Cybercrime: fighting with ‘whatever it takes

A Reuters press release announces that ‘governments are reacting against the Revil gang and taking it offline’. The article refers to an action concluded towards the end of October 2021 in which the FBI, together with Cyber Command, intelligence services and ‘likeminded countries’ blocked the activities of the criminal group REvil, blamed for the attacks on the US Colonial pipeline and Quanta Computer, the Taiwanese Apple supplier from which new product designs were allegedly stolen. by Andrea Monti – Initially published in Italian by Strategikon – an Italian Tech Blog

There is no further information, but reading between the lines of the declarations reported in the Reuters article and taken up almost verbatim by other sites that have dealt with the news, it is possible to identify some strong points. The first is that the American attack was a full-scale attack and not a simple judicial action. Also, in the United States, there is a clear difference between the police activities directed to ensure the evidence to be discussed before a judge, between the military actions conducted with the forms of international law, and the clandestine operations, which are the responsibility of the secret services. In other words, to return to our country, even if the security services provide information to the judicial authority, they do not participate in investigations. The military has minimal judicial police powers, which it must exercise under the control of a magistrate.

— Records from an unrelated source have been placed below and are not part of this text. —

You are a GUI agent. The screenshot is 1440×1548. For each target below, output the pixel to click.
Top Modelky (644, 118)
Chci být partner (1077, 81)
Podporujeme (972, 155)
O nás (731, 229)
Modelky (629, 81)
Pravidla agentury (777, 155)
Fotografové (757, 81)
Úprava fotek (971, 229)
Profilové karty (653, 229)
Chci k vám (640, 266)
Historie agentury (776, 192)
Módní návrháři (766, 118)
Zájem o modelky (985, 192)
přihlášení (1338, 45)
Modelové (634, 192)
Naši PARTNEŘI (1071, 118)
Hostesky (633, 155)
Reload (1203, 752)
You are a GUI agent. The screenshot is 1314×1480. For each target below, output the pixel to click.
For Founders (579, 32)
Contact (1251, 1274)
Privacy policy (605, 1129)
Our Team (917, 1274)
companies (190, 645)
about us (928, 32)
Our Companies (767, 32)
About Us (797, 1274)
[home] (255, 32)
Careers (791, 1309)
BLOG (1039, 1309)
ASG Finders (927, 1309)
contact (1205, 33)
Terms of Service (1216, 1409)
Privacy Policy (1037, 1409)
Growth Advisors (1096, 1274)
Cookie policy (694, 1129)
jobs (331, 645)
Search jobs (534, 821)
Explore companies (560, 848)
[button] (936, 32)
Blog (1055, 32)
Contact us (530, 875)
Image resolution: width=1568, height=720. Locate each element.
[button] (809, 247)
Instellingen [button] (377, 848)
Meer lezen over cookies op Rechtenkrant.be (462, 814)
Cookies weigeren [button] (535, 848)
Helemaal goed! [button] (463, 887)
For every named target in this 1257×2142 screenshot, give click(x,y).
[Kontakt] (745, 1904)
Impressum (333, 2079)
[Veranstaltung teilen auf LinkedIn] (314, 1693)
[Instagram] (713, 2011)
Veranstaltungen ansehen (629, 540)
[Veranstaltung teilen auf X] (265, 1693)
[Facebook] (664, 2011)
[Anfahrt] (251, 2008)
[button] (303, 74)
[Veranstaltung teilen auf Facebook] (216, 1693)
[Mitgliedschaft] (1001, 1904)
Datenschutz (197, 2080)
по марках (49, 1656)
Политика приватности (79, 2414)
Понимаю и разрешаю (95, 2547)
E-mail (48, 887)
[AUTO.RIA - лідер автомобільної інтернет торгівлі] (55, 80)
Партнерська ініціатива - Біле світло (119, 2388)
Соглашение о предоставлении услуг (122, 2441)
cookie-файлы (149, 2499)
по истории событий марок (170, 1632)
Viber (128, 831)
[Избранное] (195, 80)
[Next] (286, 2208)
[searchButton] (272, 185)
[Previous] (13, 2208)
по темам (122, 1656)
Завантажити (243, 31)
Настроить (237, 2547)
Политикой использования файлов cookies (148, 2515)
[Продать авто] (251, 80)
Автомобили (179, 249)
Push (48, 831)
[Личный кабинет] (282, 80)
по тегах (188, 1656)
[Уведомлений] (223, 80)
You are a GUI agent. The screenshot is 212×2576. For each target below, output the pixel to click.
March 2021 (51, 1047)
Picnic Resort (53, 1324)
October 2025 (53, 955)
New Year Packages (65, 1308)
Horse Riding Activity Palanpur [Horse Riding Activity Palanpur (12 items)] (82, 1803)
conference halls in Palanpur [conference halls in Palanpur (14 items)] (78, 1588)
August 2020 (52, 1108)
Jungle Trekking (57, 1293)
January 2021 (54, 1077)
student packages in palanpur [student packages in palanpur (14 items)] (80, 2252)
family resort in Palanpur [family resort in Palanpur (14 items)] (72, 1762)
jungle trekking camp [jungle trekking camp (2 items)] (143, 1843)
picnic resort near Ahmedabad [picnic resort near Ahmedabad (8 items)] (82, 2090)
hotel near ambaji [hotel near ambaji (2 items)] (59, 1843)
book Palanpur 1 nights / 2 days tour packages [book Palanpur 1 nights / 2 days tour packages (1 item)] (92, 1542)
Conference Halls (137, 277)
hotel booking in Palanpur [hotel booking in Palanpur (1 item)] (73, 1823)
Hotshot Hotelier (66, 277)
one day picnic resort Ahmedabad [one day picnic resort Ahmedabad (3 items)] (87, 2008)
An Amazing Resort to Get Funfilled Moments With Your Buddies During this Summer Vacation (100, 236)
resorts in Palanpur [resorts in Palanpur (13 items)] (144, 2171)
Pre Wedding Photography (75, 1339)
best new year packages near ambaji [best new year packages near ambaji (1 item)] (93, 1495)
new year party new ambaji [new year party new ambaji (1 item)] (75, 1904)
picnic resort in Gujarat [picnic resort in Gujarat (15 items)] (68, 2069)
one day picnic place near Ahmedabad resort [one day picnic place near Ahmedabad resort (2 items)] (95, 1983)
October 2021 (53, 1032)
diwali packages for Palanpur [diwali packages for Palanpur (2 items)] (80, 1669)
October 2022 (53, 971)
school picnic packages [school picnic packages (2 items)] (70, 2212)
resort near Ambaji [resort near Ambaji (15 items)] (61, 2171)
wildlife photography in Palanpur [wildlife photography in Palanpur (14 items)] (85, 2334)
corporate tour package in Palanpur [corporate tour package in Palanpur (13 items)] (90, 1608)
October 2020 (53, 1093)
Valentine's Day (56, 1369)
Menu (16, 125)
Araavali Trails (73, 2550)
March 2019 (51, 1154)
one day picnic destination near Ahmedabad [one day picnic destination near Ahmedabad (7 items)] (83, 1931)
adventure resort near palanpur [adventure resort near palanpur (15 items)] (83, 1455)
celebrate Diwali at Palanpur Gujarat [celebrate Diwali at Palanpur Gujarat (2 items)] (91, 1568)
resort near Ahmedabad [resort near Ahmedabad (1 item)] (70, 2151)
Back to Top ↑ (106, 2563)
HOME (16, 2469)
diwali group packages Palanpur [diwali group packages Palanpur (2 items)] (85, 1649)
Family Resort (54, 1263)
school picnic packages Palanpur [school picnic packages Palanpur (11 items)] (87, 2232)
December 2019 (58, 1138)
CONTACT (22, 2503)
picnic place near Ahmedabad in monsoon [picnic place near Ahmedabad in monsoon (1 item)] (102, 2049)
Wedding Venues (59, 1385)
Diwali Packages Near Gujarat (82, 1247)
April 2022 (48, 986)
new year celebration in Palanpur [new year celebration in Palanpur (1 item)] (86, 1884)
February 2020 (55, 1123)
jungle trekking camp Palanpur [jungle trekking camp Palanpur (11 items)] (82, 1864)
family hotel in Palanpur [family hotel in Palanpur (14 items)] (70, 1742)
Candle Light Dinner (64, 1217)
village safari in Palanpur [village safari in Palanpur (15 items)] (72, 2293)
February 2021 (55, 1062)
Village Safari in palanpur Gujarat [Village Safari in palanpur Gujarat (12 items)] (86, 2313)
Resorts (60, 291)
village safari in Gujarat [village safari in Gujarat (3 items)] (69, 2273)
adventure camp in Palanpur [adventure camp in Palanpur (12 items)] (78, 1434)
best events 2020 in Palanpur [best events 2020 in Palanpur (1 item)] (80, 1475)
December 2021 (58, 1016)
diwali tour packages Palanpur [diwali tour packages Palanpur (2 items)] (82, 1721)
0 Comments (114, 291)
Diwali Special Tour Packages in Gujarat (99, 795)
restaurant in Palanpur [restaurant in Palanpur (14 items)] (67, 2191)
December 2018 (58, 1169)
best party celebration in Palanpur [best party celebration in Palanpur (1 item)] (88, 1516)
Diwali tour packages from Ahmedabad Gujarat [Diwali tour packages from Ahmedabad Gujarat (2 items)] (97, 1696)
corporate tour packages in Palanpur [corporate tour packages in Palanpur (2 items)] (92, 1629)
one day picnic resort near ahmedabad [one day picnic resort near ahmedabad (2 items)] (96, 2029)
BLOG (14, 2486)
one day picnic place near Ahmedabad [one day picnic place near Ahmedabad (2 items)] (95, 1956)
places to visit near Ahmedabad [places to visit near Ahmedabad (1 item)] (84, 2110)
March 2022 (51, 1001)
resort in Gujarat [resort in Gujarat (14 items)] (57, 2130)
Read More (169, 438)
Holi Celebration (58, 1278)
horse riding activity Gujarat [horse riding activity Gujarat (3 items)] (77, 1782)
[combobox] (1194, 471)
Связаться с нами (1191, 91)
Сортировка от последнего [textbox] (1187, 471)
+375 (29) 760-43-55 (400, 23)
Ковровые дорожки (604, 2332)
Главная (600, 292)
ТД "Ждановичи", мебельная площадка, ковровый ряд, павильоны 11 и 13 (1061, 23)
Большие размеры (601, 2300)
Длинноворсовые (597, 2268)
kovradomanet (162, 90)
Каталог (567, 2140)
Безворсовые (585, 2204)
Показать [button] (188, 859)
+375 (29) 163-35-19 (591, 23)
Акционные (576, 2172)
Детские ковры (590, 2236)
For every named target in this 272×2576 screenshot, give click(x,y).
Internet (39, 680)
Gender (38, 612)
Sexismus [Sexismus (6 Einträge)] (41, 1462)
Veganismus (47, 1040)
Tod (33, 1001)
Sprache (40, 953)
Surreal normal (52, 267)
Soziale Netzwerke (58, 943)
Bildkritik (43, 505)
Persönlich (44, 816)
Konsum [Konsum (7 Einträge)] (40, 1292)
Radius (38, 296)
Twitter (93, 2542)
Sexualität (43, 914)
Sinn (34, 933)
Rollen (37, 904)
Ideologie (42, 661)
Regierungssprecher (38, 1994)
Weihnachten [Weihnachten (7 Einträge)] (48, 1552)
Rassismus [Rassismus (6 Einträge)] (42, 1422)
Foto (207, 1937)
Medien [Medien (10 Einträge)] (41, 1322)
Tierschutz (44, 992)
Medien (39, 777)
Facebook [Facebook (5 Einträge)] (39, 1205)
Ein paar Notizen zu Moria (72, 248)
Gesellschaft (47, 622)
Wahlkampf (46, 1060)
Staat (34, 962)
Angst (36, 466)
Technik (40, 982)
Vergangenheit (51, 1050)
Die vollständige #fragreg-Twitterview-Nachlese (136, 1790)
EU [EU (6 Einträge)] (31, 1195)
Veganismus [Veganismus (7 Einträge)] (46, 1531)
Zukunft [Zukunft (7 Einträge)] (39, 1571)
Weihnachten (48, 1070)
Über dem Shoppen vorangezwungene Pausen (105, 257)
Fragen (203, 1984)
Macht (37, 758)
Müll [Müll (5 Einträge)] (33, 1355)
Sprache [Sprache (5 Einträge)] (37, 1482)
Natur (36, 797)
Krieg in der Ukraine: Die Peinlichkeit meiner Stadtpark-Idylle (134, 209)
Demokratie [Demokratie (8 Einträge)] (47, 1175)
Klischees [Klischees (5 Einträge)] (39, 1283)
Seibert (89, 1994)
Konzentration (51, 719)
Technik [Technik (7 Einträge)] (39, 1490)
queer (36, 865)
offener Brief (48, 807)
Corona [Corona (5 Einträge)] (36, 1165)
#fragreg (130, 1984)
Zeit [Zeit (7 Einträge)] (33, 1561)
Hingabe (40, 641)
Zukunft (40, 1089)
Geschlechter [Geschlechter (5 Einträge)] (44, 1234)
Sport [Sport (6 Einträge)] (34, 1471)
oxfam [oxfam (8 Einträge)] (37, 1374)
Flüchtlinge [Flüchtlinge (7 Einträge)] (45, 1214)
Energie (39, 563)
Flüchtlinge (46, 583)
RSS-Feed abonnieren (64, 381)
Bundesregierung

Secondly, cooperation with like-minded countries – countries that ‘think alike’ – means that similar foreign institutional structures also participated in the attack, sharing the offensive choice but whose identity has not been made public.

Third, it is clear that the US government has adopted its official policy to react against criminal groups by doing whatever it takes to stop them. This ‘results-oriented approach may be efficient for immediate needs such as stopping cyber-attacks on critical infrastructure, but it has little or nothing to do to find perpetrators of criminal acts, prosecute them, and punish them. If what Reuters writes is true, it is evident that the action of the US (and of like-minded countries) is utterly incompatible with the rules governing investigations and trials. We face the behaviour of a sovereign state that, when attacked, reacts with all the tools at its disposal, no matter what.

Quite apart from any hypocrisy, it is true: we would not get a spider out of the fire if we had to wait for the time required for a formal investigation, which also requires activating international cooperation with countries that might not be too keen on doing so. Not to mention the time required for trials and the execution of sentences. While waiting for the final verdict, we may no longer be there to hear it. What we should ask ourselves, however, is whether the needs of the emergency (in this case, represented by ransomware) justify undermining the system of rights that make our world free.

If we abstract from the specific case, what has happened is that police, military and secret services of at least two countries have conducted a semi-clandestine operation, of which no details have been provided, against people located in other jurisdictions. As when someone in Italy proposed to ‘bombard paedophile sites with viruses‘, carrying out cyberattacks on foreign soil without the authorisation of the ‘host’ country means committing a hostile act that justifies retaliation, regardless of whether the action targeted the perpetrators (not declared as such by a judge) of a crime. The law, therefore, no longer has anything to do with these public policy choices. It is nothing new, of course. Targeted assassinations, for example, are an instrument of foreign policy widely used by the USA, Israel and France. But always, until now, within the attributions of the executive power and not also of the judicial one.

The zeitgeist leads to considering laws and rights as useless frills compared to “what is needed”, but every time a step backwards is taken in the name of this principle, the lost spaces of democracy are not recovered. The dramatic aspect of this situation is that we are not faced with a nation’s plan “to defend monto patrons” or other forms of conspiracy. The absence of corpses, mutilated people and rubble, and the absence of flag-draped coffins make actions that, had they been carried out in the ‘traditional’ way, would have had far different consequences, easier to bear and more acceptable.

After all, we are only talking about computers.